Но Муха еще мал, чтобы думать о таких вещах. Ему просто хочется урвать свой кусочек торта, но он не знает, как подступиться. А Джонни объелся тортиков, мог бы и поделиться. И, рассчитывая на это, Муха задает вопрос:
– А тебе сколько лет было, когда ты первый раз с девушкой это… ну, в общем… Первый раз?
– Тебе зачем?
– Да блин! Мне уже восемнадцать, а мне еще и одна ни разу… Я девственником так и останусь до самой смерти! Надо что-то сделать с этим!
– У тебя есть старший брат, Муха. Вот вернется, у него и спроси.
– Да че его спрашивать? Его Любка на себе женила, а больше он ни с кем и не был. Я хочу как ты. Вот как? Что надо сказать, чтобы она дала? Как их уговорить?
– Сто долларов.
– Я не хочу проститутку. Я хочу нормальную девушку.
– Дебил ты, Муха, – смеется Джонни. – Мой урок стоит сто долларов!
– Сто долларов? – Муха в шоке. – Тебе?! Ты че, Джонни? Это же просто вопрос!

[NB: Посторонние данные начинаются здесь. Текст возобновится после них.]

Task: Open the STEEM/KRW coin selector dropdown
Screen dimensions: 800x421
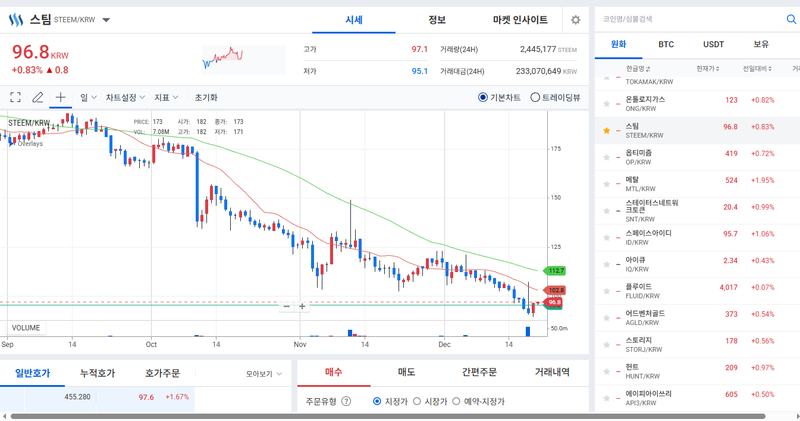Action: coord(107,20)
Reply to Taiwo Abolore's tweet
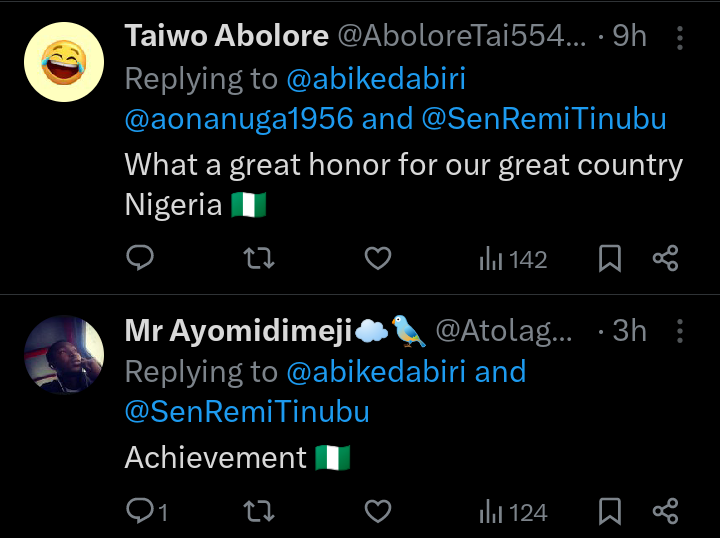The width and height of the screenshot is (720, 538). coord(141,259)
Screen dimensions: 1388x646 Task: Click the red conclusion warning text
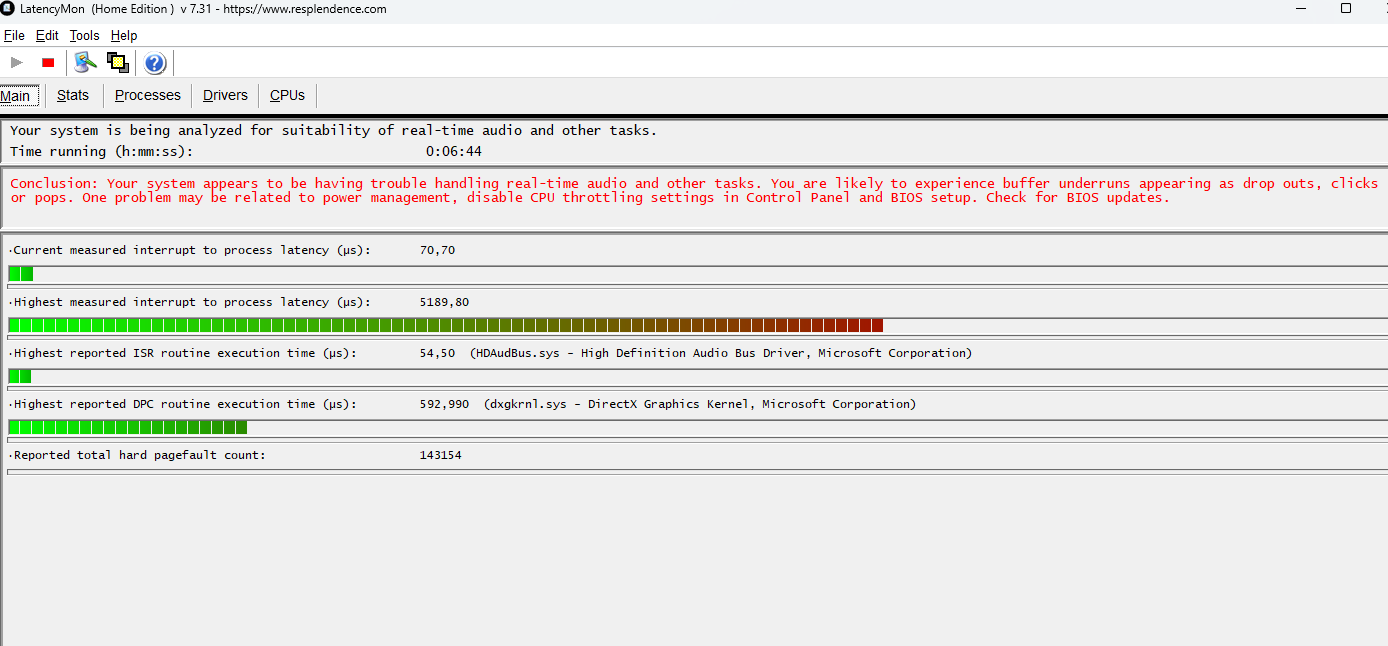[690, 190]
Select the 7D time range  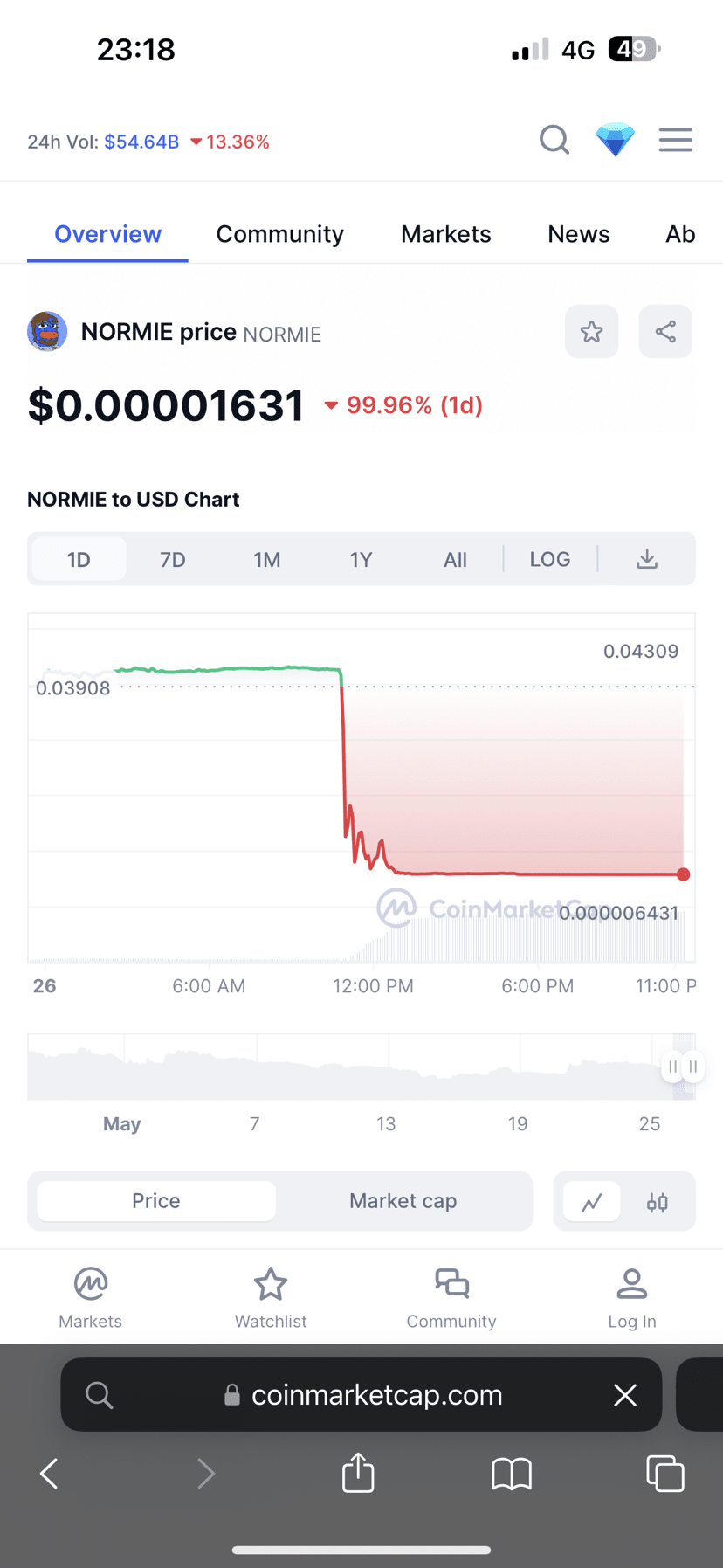pos(173,559)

– Как хочешь! – Джонни опять утыкается в книжку.
Но Муха не собирается отступать. Он продолжает атаку, будто не понимает намерения Джонни хранить свои секреты.
– Блин! Джонни! – восклицает Муха. – Я брал у брата машину. У него же классная машина, ты видел? Я одет всегда аккуратно, чистенький всегда… Что им надо? Почему они мне не дают? Я что, некрасивый? Я красивее тебя! Почему они все хотят с тобой? Почему?
– Потому… Все. Заткнулся.
Джонни откладывает книгу и принимает на стуле более официальную позу. Он наблюдает за девушкой в розовом сарафане с бирюзовым шарфиком, накинутом на плечи. Она явно направляется к зонтику.
– Привет! – говорит девушка и ждет ответа.
У нее немного хрипловатый, приятный голос. Теплый и немного печальный. И сердце Джонни вздрагивает от звука этого голоса, но он ни за что не покажет этого, поэтому, немного подумав, он отвечает не очень-то вежливо.
– ЗдорОво, куколка.
Голос у Джонни пакостно-сладкий – карамель с презрением. Такой кого угодно взбесит.
– Я не куколка. Я – Соня.
– Привет! – Муха расплывается в улыбке.
Соня стоит пред ними в контражуре, ослепительное солнце делает легкую ткань прозрачной. Это впечатляет.
– Я – Джонни. Это мой большой босс Муха. Какие будут пожелания, Соня?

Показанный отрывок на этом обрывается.